The justices’ decision to halt the lower court’s ruling “is a signal that they understand the implications of this decision and its impact not only for reproductive health but for the pharmaceutical industry as a whole,” says Ameet Sarpatwari, an assistant professor of medicine at Harvard Medical School and assistant director of the Program on Regulation, Therapeutics, and Law at Harvard and Brigham and Women’s Hospital in Boston. But the pill’s ultimate fate, and people’s widespread access to it, remain in jeopardy. Justices Clarence Thomas and Samuel Alito, Jr., dissented to Friday’s ruling.

In early April U.S. district judge Matthew Kacsmaryk of Amarillo, Tex., ruled in favor of the Alliance for Hippocratic Medicine—a group of antiabortion organizations and doctors demanding the withdrawal of mifepristone’s approval two decades ago by the U.S. Food and Drug Administration. The Department of Justice and the drug’s manufacturer, Danco Laboratories, quickly appealed the decision. Last week the Fifth Circuit Court issued a stay on the Texas ruling. This maintained mifepristone’s approval, but the court restricted its distribution by mail—and effectively rolled back a 2016 FDA guideline. The Supreme Court issued a pause on the appeals court’s ruling earlier this week, which it later extended until Friday evening.

On the same day as the Texas ruling, a district judge in Washington State issued a competing ruling that the FDA should keep mifepristone available in 17 states and Washington, D.C.

Mifepristone and misoprostol are prescribed together in the U.S. to end a pregnancy of up to about 10 weeks. Mifepristone blocks progesterone, a key hormone needed to sustain a pregnancy, and misoprostol induces cramping and bleeding that expels the contents of the uterus. Mifepristone is also used to manage miscarriages. The FDA approved the drug in 2000, and hundreds of studies have shown it to be safe and effective.

Despite these findings, the plaintiffs in the original Texas case had argued that the FDA’s mifepristone approval did not adequately take into account reports of women being harmed by mifepristone, and that the agency failed to follow proper procedures in approving the drug. The doctors in the Alliance for Hippocratic Medicine claimed they had legal standing to bring a case because they would be harmed if they had to care for women whose medication abortions were unsuccessful. This, they said, would give them less time to care for other patients. They also claimed they represented patients who may have been harmed by the drug—an assertion based on a 2021 study of 98 anonymous blog posts on a website called AbortionChangesYou.com.

The DOJ and the drug’s manufacturer argued that the plaintiffs’ claim of standing was weak because the doctors involved do not prescribe mifepristone. In addition, the DOJ and Danco Laboratories—along with hundreds of pharmaceutical companies—have contended that the decision to remove the FDA’s approval of mifepristone sets a dangerous precedent that could threaten the agency’s authority to regulate any drug. The process of drug development is expensive, and it takes years to bring a medication to market. If a single district judge can overturn its approval, that would inject enormous uncertainty into the industry, drug developers say.

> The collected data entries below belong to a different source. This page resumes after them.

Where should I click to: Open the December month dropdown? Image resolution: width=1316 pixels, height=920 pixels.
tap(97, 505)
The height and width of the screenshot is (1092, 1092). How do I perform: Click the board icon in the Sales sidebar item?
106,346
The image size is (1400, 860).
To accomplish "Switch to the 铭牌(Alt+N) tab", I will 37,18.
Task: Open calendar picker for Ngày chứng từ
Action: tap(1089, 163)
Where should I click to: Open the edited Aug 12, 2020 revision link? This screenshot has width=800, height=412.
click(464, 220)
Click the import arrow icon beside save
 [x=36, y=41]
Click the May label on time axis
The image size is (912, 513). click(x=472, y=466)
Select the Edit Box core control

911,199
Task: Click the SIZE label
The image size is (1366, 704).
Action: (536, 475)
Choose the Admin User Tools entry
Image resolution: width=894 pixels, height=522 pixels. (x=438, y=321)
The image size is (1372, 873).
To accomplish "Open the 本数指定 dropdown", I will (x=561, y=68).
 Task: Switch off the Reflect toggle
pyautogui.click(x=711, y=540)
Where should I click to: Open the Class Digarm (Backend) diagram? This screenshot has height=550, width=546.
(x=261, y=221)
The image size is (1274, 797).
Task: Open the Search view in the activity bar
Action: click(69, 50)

Without mifepristone, misoprostol can be prescribed on its own to end a pregnancy, and many providers had said they were likely to switch to a single-drug protocol for abortions if mifepristone’s approval was revoked. Some states, including California, have been stockpiling misoprostol in case providers need to switch to using only that drug. But misoprostol is slightly less effective when used alone than when combined with mifepristone, and it is somewhat more likely to cause symptoms such as nausea and heavy bleeding.

If the Fifth Circuit court rules in favor of restricting access to mifepristone, it will likely make it harder for women to access safe and effective medication abortions, including in states where they are legal.